In response to repeated calls for an integrated and coordinated emergency and trauma care system in the U.S., University of Pittsburgh School of Medicine scientists and UPMC physicians rose to the challenge and divided the nation into hundreds of referral regions that describe how patients access advanced care, in a way that respects geopolitical borders.
The Pittsburgh Atlas, published today in the Annals of Emergency Medicine, creates the framework that will allow states and groups of counties to implement quality improvement programs accountable to regional performance measures instituted by state and local governments.
“Recent proposed changes to health care could shift more responsibility to the state level with regard to who is insured or what services are offered,” said lead author David J. Wallace, M.D., M.P.H., assistant professor in Pitt’s Department of Critical Care Medicine. “A set of regions that maintain state lines is essential in that circumstance.”
More than a decade ago, a National Academy of Medicine report endorsed coordinated, regional, accountable systems as an approach to improve health care for severe acute conditions requiring trauma and emergency services. In 2013, the National Quality Forum highlighted the importance of region-level performance measures that promote timely, high-quality care.
The Pittsburgh Atlas was partially inspired by the Dartmouth Atlas of Health Care, a set of geographic regions based on Medicare and Medicaid hospital discharge claims that was created more than 20 years ago, and is used for epidemiological studies that compare the cost, quality and consumption of health care in different parts of the country. However, the Dartmouth Atlas doesn’t respect state or county boundaries — resulting in a set of regions that do not promote coordination or accountability.
Wallace and his team built the Pittsburgh Atlas by looking at nearly 731,000 Medicare patients who sought care for a heart attack, stroke or moderate to severe trauma in 2011. Referral regions were created by combining patient home counties to hospital counties, allowing multiple patient home counties to join to the same hospital county. For example, the region containing Pittsburgh (dubbed “57”) consists of 22 counties stretching up the western side of Pennsylvania. It’s one of 16 referral regions in the state.
The research team determined six different ways to divide the U.S. into emergency care referral regions. After examining each result, they came away with the one that keeps the vast majority of patients closest to home and named it the “Pittsburgh Atlas.” It’s comprised of 326 referral regions.
“We were surprised at how well our regions performed in terms of keeping patients close to home — they did as well as those in the Dartmouth Atlas,” said Wallace, who also is a member of Pitt’s Clinical Research Investigation and Systems Modeling of Acute Illness (CRISMA) Center. “We truly expected there would be a greater trade-off since the Pittsburgh Atlas faced the additional geopolitical boundary constraints.”

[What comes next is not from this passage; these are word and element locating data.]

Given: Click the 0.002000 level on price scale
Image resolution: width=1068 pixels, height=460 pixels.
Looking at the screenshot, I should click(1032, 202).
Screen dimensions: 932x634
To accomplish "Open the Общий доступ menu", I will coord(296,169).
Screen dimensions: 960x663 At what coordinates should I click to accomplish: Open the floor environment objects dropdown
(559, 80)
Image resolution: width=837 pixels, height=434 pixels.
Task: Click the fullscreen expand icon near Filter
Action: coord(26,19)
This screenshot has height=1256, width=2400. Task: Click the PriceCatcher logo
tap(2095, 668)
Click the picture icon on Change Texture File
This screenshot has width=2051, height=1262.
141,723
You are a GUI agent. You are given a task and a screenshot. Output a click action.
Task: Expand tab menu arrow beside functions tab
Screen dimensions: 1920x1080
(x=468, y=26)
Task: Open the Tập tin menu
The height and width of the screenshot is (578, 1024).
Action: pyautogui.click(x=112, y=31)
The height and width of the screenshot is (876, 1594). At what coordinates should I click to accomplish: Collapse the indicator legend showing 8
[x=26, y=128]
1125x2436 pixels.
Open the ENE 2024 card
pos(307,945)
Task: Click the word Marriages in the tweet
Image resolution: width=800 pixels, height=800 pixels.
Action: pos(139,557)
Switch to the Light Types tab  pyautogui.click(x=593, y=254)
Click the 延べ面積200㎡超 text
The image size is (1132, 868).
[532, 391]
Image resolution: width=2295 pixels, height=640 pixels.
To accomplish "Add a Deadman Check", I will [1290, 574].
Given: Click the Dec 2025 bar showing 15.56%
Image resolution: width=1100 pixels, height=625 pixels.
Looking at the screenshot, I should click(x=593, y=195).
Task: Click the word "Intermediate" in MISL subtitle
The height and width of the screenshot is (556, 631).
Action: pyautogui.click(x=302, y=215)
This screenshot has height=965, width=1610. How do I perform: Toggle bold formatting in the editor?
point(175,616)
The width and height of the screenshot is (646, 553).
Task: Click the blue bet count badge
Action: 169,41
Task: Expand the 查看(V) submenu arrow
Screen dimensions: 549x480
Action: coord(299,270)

Wallace acknowledged the Pittsburgh Atlas may not be representative for all patients. Although it was built using the largest collective source of hospitalizations for heart attack, stroke and major trauma in the U.S., it is primarily limited to patients 65 years old and older with data from 2011. Referral patterns may have changed with population changes and hospital openings and closings — meaning the Pittsburgh Atlas would need periodic updates.
Wallace and his team have made the data files for the Pittsburgh Atlas available so others can use it for projects that evaluate regional care delivery and seek to improve quality.
“This project gives researchers, policymakers, hospital systems and public health agencies a way to move beyond simply comparing apples to apples, and into thinking about orchards,” Wallace said.